### Records supplied
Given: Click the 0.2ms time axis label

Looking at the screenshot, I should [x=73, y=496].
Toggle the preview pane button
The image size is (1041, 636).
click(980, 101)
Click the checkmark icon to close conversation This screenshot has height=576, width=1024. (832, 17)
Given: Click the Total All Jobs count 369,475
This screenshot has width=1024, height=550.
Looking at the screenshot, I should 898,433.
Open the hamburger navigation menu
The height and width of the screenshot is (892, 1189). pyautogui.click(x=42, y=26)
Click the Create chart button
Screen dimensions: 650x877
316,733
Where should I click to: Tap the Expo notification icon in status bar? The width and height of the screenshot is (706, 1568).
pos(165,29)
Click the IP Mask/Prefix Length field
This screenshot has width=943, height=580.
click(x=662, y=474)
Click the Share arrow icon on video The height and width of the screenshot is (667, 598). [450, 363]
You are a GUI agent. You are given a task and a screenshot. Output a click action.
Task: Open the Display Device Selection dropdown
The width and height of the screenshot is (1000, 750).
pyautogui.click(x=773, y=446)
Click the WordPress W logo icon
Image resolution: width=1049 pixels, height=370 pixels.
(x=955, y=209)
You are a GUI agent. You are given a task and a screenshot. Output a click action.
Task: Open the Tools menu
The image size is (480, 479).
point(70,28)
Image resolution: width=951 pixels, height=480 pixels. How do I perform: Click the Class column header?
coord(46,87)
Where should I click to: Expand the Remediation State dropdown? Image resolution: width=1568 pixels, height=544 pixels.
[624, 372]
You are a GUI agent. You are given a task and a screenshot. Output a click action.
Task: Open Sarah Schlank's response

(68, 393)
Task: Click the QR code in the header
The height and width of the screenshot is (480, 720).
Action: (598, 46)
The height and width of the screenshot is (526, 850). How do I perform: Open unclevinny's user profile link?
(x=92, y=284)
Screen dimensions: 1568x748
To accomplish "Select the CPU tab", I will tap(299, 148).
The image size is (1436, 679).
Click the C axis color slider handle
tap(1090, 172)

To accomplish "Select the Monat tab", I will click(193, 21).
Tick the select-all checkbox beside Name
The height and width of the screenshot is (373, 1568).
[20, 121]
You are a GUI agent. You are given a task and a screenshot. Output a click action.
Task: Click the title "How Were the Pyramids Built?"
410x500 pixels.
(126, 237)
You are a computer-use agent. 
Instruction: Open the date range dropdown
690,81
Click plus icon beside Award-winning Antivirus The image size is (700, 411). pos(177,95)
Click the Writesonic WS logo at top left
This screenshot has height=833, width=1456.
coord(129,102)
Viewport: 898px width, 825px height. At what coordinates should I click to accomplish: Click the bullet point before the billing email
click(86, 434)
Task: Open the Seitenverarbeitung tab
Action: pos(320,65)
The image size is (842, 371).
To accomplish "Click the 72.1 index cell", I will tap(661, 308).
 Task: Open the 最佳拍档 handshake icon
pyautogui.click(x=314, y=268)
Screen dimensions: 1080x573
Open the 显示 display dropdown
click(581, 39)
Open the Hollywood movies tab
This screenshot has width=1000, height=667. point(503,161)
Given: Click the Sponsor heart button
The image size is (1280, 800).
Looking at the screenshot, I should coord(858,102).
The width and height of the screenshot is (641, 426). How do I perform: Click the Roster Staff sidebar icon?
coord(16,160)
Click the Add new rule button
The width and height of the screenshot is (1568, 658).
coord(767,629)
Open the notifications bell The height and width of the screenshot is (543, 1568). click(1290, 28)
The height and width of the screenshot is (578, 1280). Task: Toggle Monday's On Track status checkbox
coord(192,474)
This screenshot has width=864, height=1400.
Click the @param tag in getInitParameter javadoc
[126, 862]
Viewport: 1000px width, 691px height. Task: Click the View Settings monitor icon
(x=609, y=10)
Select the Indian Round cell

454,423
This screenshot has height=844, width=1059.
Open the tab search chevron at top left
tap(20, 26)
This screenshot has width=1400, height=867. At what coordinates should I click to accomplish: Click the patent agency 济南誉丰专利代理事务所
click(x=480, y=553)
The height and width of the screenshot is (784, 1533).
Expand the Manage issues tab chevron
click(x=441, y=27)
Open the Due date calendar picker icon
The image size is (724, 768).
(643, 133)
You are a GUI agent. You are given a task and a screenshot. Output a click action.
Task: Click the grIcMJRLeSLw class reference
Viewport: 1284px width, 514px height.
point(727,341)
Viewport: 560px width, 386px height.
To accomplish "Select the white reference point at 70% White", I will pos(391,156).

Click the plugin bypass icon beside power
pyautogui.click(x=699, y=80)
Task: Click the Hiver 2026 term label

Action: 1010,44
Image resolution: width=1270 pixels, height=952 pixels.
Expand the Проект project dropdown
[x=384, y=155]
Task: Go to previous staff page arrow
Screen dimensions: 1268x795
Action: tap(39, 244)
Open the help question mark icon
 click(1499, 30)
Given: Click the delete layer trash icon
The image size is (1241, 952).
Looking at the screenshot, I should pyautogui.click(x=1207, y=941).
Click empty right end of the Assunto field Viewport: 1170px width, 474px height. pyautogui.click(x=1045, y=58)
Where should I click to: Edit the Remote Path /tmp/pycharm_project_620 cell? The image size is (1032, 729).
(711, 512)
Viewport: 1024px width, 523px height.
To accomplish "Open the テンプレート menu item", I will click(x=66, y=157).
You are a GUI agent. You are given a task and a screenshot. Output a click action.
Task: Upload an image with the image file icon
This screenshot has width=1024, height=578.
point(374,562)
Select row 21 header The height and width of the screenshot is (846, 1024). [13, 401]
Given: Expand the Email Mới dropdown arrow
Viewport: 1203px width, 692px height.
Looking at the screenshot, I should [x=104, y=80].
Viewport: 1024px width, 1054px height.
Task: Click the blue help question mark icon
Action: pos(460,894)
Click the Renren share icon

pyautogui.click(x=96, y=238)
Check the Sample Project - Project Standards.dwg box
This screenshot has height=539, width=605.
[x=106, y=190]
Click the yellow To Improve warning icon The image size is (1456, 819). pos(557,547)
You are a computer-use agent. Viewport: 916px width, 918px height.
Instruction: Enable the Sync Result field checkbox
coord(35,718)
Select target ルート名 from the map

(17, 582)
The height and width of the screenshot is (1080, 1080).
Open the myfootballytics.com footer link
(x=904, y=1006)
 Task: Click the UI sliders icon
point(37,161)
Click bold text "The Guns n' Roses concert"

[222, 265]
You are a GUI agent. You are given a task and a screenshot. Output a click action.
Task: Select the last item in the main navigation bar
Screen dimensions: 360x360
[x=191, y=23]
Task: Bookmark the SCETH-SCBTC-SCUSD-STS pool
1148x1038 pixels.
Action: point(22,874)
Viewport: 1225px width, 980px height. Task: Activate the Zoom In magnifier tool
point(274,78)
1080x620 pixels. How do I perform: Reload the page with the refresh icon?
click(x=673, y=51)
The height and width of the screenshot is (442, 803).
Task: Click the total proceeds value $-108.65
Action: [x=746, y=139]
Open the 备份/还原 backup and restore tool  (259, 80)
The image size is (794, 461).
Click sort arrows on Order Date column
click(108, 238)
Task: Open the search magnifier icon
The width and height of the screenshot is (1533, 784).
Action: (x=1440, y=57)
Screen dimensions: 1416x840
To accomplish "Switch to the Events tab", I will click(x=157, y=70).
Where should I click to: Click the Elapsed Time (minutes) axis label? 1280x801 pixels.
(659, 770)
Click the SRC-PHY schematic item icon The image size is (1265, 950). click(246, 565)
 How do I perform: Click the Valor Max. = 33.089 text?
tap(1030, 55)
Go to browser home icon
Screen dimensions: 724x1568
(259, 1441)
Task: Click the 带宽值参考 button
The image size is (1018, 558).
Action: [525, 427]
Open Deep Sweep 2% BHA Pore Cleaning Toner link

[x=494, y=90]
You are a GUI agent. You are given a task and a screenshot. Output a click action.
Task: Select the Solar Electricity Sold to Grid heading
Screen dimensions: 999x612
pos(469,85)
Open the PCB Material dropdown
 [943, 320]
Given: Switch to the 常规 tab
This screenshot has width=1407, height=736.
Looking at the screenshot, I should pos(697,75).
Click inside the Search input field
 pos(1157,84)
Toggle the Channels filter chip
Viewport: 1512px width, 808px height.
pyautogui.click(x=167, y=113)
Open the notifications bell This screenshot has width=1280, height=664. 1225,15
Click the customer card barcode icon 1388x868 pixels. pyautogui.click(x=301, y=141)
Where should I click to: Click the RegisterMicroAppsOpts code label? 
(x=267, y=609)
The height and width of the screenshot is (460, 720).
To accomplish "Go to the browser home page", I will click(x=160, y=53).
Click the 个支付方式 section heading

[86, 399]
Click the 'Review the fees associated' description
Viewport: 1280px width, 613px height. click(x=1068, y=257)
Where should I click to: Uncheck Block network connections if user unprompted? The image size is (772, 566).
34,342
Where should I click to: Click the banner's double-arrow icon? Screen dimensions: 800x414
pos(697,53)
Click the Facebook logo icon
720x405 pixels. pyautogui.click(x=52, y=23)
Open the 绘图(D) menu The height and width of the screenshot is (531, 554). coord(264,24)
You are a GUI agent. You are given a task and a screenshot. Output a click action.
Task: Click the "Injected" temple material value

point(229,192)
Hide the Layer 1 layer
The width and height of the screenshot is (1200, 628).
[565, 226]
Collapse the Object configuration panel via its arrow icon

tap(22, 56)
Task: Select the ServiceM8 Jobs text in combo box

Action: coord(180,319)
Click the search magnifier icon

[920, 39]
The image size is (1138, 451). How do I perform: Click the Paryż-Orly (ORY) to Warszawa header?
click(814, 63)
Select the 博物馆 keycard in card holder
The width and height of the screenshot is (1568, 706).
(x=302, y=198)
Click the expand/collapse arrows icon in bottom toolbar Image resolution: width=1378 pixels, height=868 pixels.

### About this exercise
Return, word for word, the lines of the data above from the line with "Click sort arrows on Order Date column" through the line with "Screen dimensions: 1416x840", inclusive.

### Written answer
Click sort arrows on Order Date column
click(108, 238)
Task: Open the search magnifier icon
The width and height of the screenshot is (1533, 784).
Action: (x=1440, y=57)
Screen dimensions: 1416x840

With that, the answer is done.